(Stored records)

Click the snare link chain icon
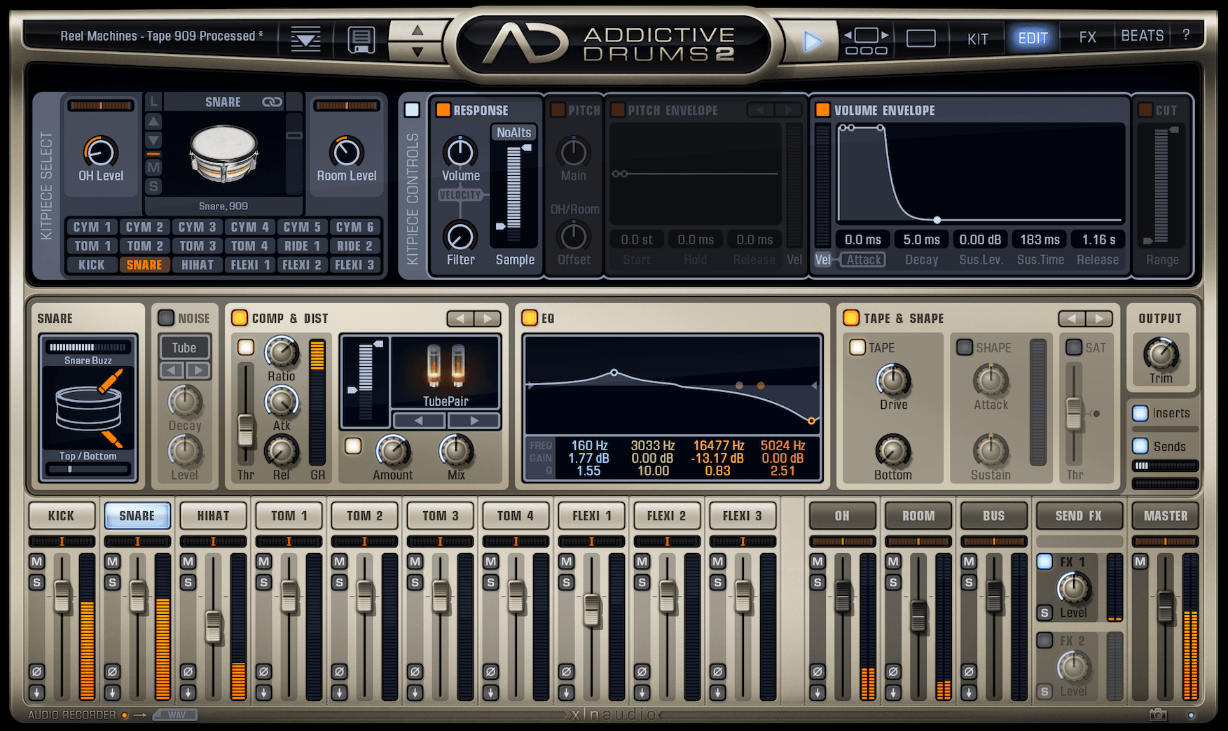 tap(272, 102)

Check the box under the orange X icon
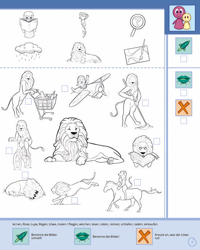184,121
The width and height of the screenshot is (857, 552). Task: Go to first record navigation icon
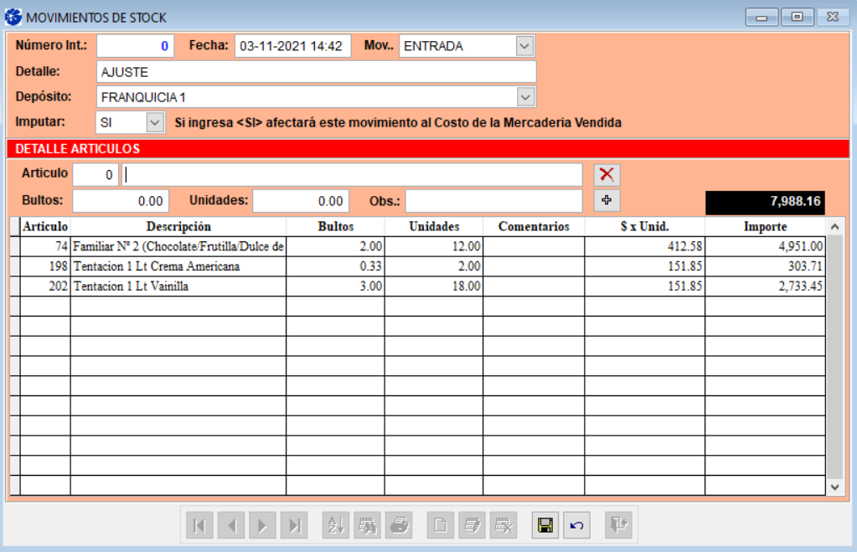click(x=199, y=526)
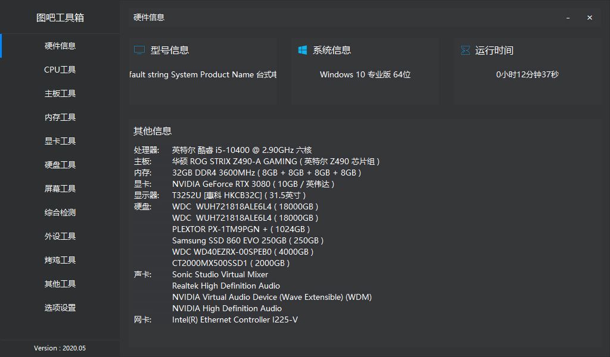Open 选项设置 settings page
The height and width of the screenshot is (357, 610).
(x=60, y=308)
--
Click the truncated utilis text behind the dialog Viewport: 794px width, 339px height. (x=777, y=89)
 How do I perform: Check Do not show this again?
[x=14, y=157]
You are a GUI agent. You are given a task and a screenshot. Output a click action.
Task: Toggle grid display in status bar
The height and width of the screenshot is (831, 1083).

# How to complete this task
Restate word for word only the lines above from the line containing "How do I perform: Check" to the line containing "The height and width of the screenshot is (831, 1083).", both of them included.

# Reply to the task
 How do I perform: Check Do not show this again?
[x=14, y=157]
You are a GUI agent. You are given a task and a screenshot. Output a click action.
Task: Toggle grid display in status bar
The height and width of the screenshot is (831, 1083).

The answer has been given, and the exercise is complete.